* Your instructions *
Your copy starts at the line containing "The image size is (449, 371)." and ends at the last line of the material below. Reproduce those lines exactly, with no pictures.

* Source material *

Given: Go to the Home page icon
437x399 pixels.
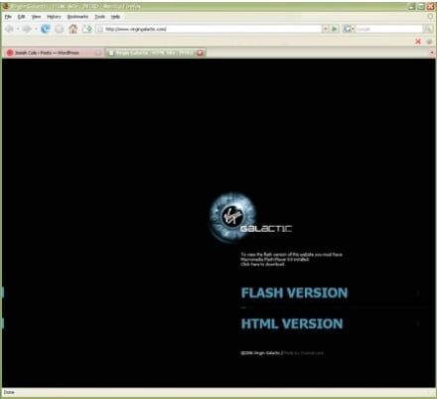Looking at the screenshot, I should [73, 29].
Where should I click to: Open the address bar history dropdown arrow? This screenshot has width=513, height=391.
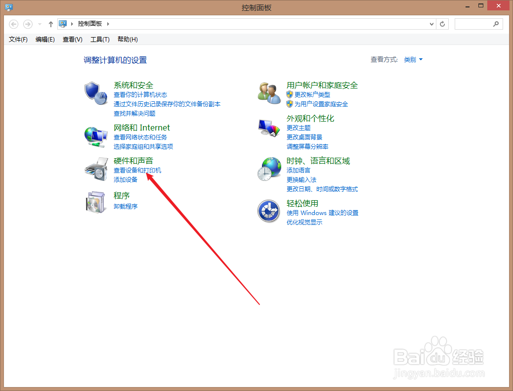(431, 23)
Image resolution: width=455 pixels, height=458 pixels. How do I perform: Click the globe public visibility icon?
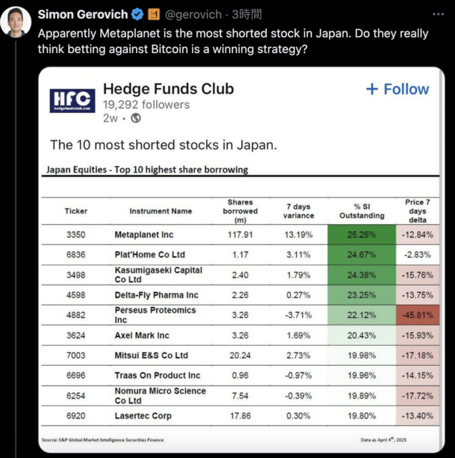136,118
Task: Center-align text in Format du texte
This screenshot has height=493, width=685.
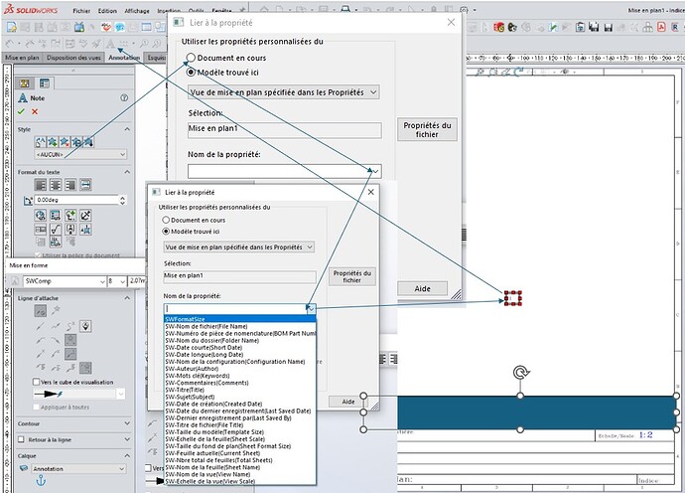Action: (x=56, y=185)
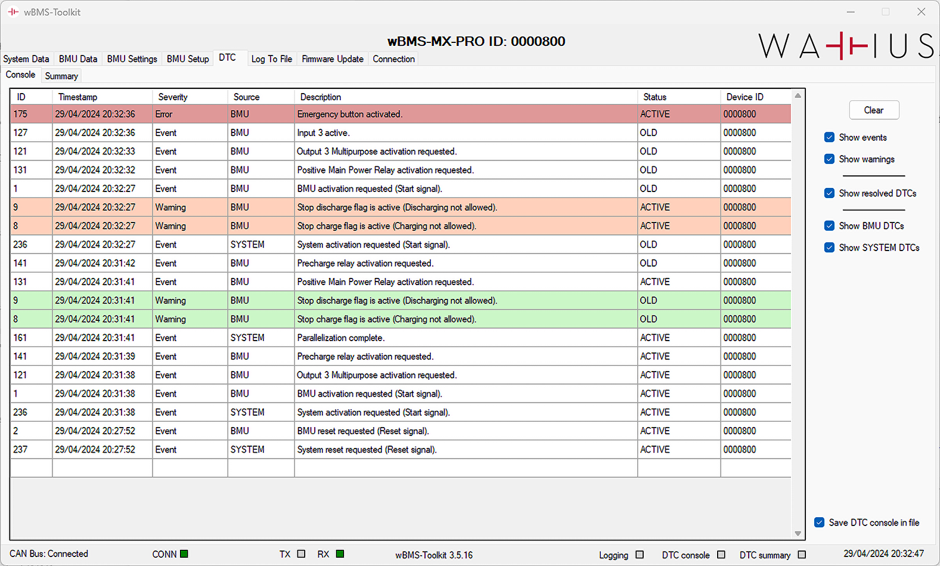Switch to the Summary sub-tab
Image resolution: width=940 pixels, height=566 pixels.
tap(61, 76)
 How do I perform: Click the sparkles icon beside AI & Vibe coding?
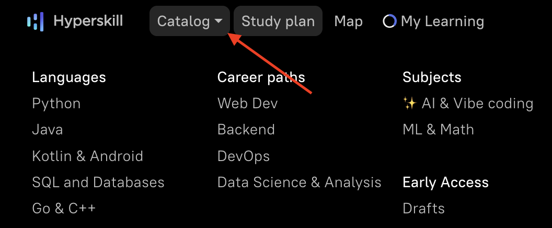coord(409,104)
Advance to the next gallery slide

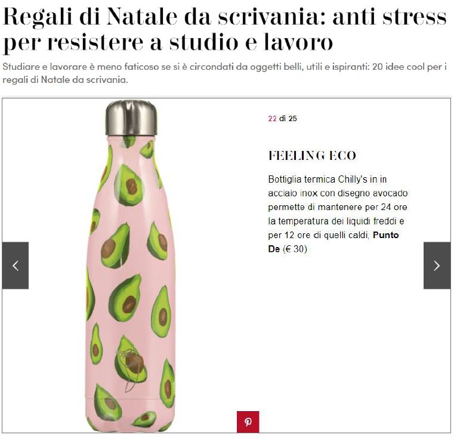pos(437,266)
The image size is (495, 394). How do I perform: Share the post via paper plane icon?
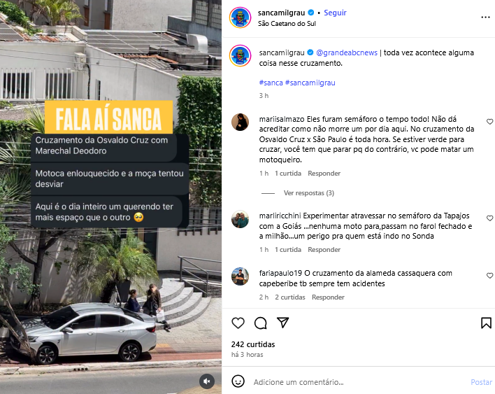click(x=283, y=323)

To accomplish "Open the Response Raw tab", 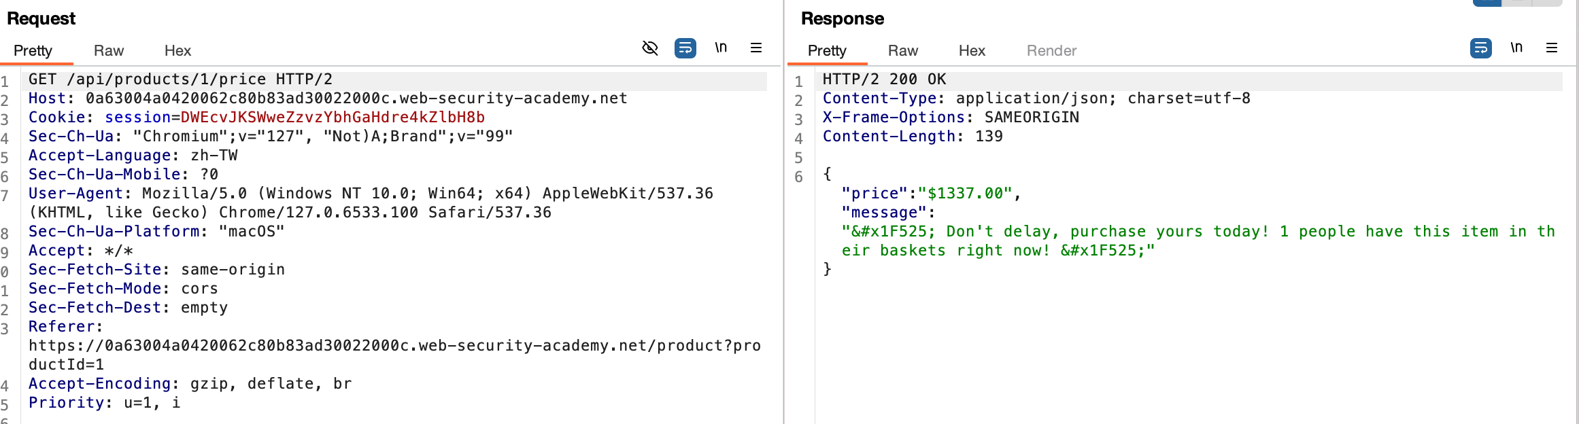I will pyautogui.click(x=902, y=51).
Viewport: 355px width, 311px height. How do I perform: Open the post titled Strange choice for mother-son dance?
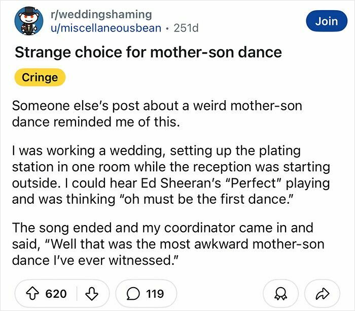[148, 52]
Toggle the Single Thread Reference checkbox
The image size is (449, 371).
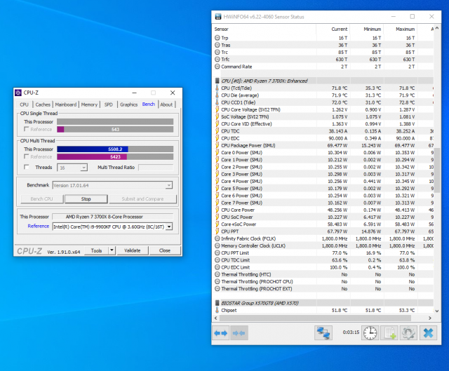pyautogui.click(x=27, y=129)
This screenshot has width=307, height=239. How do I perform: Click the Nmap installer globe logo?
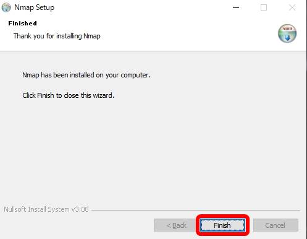tap(287, 33)
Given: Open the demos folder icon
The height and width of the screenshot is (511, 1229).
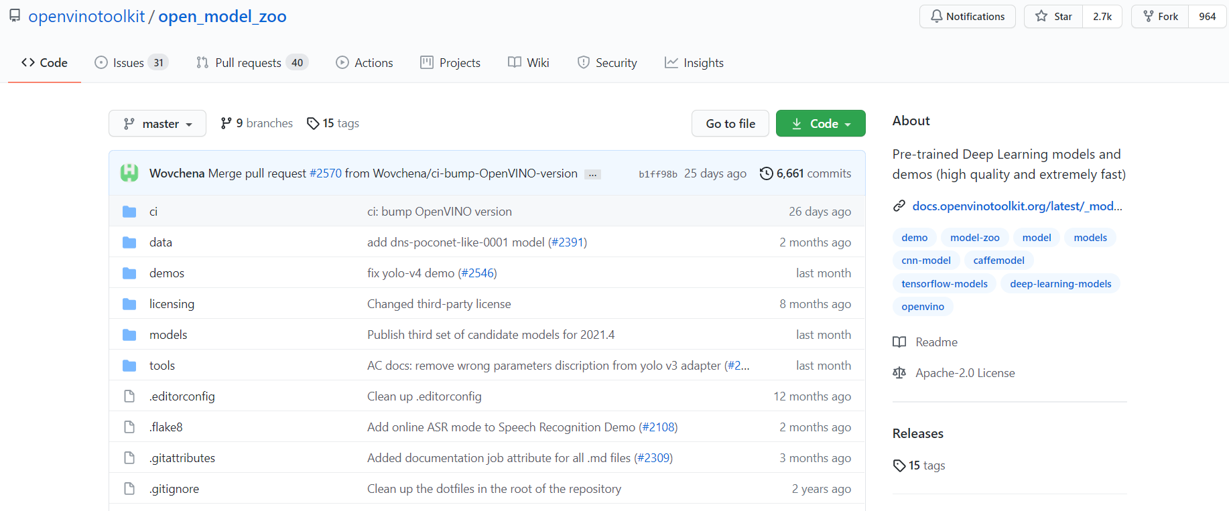Looking at the screenshot, I should [x=129, y=273].
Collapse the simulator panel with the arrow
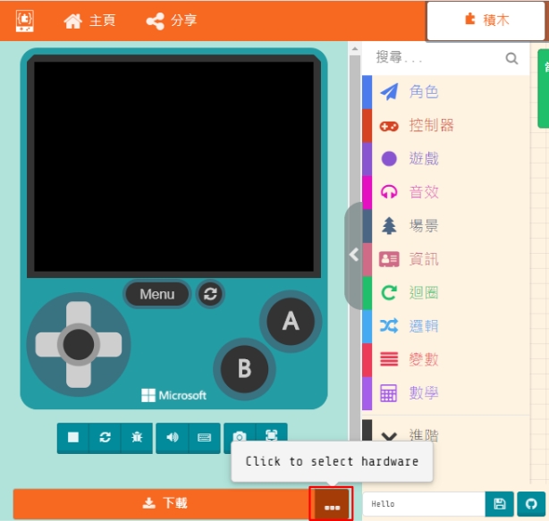Screen dimensions: 549x521 (354, 255)
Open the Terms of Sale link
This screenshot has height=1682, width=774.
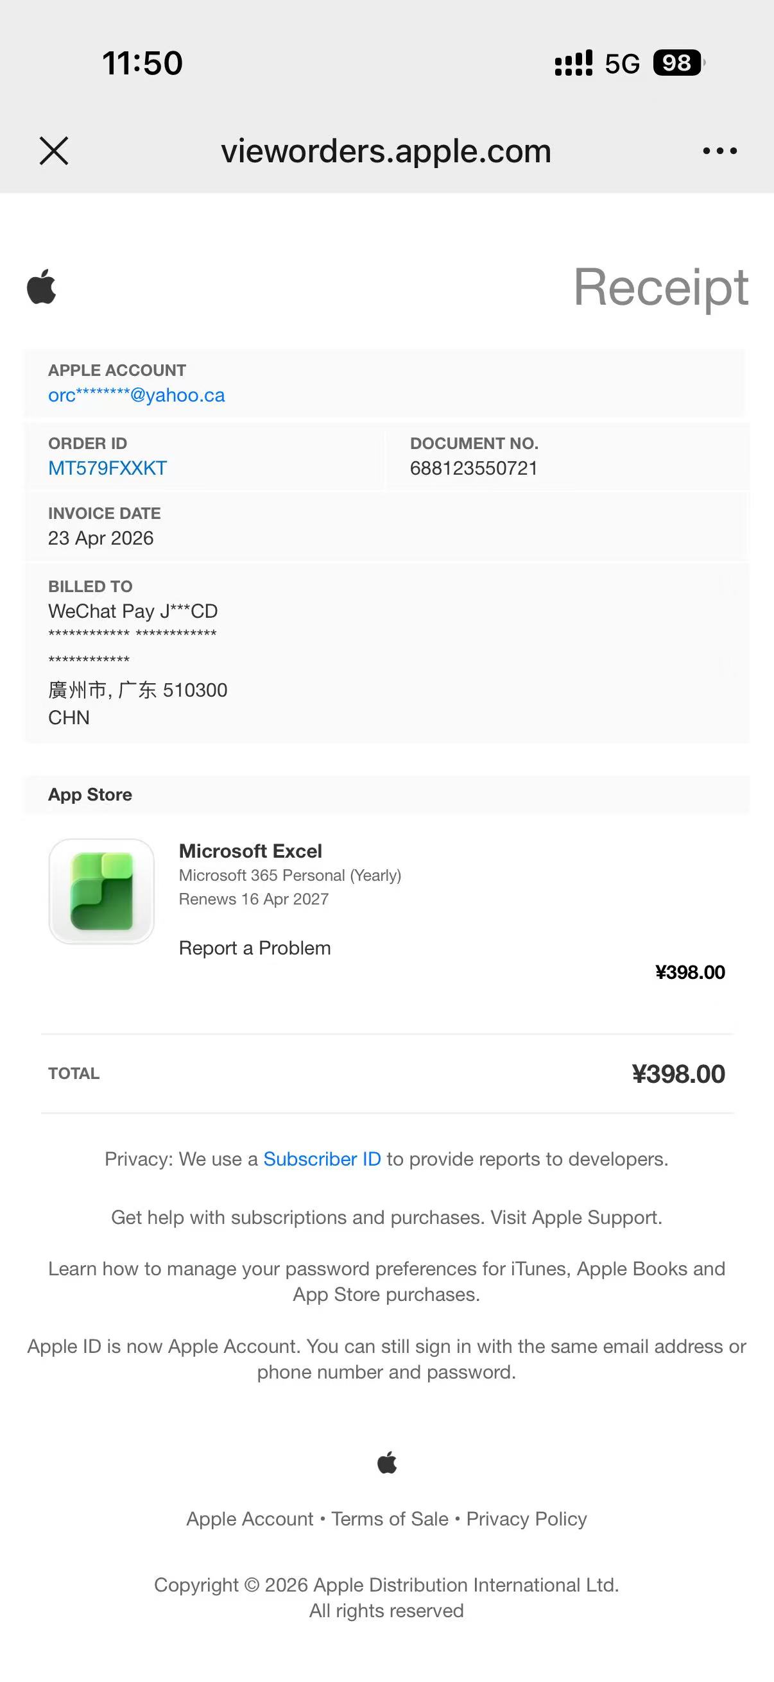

* Your solution *
The image size is (449, 371).
pyautogui.click(x=27, y=129)
This screenshot has width=307, height=239. How do I perform: Click the Nmap installer globe logo?
tap(287, 33)
Given: Open the demos folder icon
The height and width of the screenshot is (511, 1229).
Looking at the screenshot, I should [x=129, y=273].
Collapse the simulator panel with the arrow
Screen dimensions: 549x521 (354, 255)
Open the Terms of Sale link
This screenshot has height=1682, width=774.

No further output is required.